▶ _Work instructions_
Turn the lines of these records into a numbered list, dropping any blank lines.

[Records for finding words and elements]
--- --- ---
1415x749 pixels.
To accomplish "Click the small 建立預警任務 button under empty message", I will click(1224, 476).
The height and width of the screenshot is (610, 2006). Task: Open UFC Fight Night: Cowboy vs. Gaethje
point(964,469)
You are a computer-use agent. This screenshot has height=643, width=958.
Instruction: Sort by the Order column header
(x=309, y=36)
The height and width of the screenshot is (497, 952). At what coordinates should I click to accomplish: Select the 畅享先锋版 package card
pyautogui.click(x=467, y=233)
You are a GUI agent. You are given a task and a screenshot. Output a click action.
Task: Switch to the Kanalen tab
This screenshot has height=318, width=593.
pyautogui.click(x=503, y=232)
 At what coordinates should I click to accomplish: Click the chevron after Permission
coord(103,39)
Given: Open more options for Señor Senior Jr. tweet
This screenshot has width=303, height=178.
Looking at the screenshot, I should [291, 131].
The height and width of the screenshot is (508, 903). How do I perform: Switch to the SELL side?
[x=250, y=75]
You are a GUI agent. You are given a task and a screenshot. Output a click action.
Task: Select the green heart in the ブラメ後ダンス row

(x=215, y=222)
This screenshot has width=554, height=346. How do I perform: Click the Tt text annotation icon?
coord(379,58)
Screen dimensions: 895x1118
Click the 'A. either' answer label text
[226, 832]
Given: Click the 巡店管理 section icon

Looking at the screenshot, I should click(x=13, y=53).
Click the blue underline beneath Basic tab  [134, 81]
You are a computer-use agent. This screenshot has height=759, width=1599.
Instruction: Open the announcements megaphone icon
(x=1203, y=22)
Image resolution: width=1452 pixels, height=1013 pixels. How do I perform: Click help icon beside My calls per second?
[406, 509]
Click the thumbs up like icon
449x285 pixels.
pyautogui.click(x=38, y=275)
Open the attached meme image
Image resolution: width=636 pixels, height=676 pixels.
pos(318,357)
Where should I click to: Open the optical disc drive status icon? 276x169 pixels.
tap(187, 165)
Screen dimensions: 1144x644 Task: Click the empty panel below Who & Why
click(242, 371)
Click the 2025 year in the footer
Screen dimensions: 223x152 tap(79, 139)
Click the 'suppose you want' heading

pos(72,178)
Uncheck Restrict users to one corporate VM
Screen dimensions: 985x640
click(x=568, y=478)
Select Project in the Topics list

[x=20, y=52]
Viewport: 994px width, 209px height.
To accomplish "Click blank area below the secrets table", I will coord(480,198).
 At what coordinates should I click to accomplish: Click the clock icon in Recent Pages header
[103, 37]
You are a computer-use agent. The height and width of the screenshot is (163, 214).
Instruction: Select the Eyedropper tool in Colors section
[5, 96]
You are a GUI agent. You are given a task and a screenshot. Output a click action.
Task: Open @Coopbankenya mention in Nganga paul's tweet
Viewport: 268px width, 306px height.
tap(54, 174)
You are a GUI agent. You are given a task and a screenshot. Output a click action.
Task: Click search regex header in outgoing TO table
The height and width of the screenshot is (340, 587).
--- --- ---
▶ _Output of the task_
1. 1415x749 pixels.
2. To accomplish "Click the small 建立預警任務 button under empty message", I will click(1224, 476).
3. The height and width of the screenshot is (610, 2006). Task: Open UFC Fight Night: Cowboy vs. Gaethje
4. point(964,469)
5. You are a computer-use agent. This screenshot has height=643, width=958.
6. Instruction: Sort by the Order column header
7. (x=309, y=36)
8. The height and width of the screenshot is (497, 952). At what coordinates should I click to accomplish: Select the 畅享先锋版 package card
9. pyautogui.click(x=467, y=233)
10. You are a GUI agent. You are given a task and a screenshot. Output a click action.
11. Task: Switch to the Kanalen tab
12. This screenshot has height=318, width=593.
13. pyautogui.click(x=503, y=232)
14.  At what coordinates should I click to accomplish: Click the chevron after Permission
15. coord(103,39)
16. Given: Open more options for Señor Senior Jr. tweet
17. This screenshot has width=303, height=178.
18. Looking at the screenshot, I should [291, 131].
19. The height and width of the screenshot is (508, 903). How do I perform: Switch to the SELL side?
20. [x=250, y=75]
21. You are a GUI agent. You are given a task and a screenshot. Output a click action.
22. Task: Select the green heart in the ブラメ後ダンス row
23. (x=215, y=222)
24. This screenshot has width=554, height=346. How do I perform: Click the Tt text annotation icon?
25. coord(379,58)
26. Screen dimensions: 895x1118
27. Click the 'A. either' answer label text
28. [226, 832]
29. Given: Click the 巡店管理 section icon
30. Looking at the screenshot, I should click(x=13, y=53).
31. Click the blue underline beneath Basic tab  [134, 81]
32. You are a computer-use agent. This screenshot has height=759, width=1599.
33. Instruction: Open the announcements megaphone icon
34. (x=1203, y=22)
35. Image resolution: width=1452 pixels, height=1013 pixels. How do I perform: Click help icon beside My calls per second?
36. [406, 509]
37. Click the thumbs up like icon
38. 449x285 pixels.
39. pyautogui.click(x=38, y=275)
40. Open the attached meme image
41. Image resolution: width=636 pixels, height=676 pixels.
42. pos(318,357)
43. Where should I click to: Open the optical disc drive status icon? 276x169 pixels.
44. tap(187, 165)
45. Screen dimensions: 1144x644 Task: Click the empty panel below Who & Why
46. click(242, 371)
47. Click the 2025 year in the footer
48. Screen dimensions: 223x152 tap(79, 139)
49. Click the 'suppose you want' heading
50. pos(72,178)
51. Uncheck Restrict users to one corporate VM
52. Screen dimensions: 985x640
53. click(x=568, y=478)
54. Select Project in the Topics list
55. [x=20, y=52]
56. Viewport: 994px width, 209px height.
57. To accomplish "Click blank area below the secrets table", I will coord(480,198).
58.  At what coordinates should I click to accomplish: Click the clock icon in Recent Pages header
59. [103, 37]
60. You are a computer-use agent. The height and width of the screenshot is (163, 214).
61. Instruction: Select the Eyedropper tool in Colors section
62. [5, 96]
63. You are a GUI agent. You are given a task and a screenshot. Output a click action.
64. Task: Open @Coopbankenya mention in Nganga paul's tweet
65. Viewport: 268px width, 306px height.
66. tap(54, 174)
67. You are a GUI agent. You are given a task and a screenshot. Output a click action.
68. Task: Click search regex header in outgoing TO table
69. The height and width of the screenshot is (340, 587).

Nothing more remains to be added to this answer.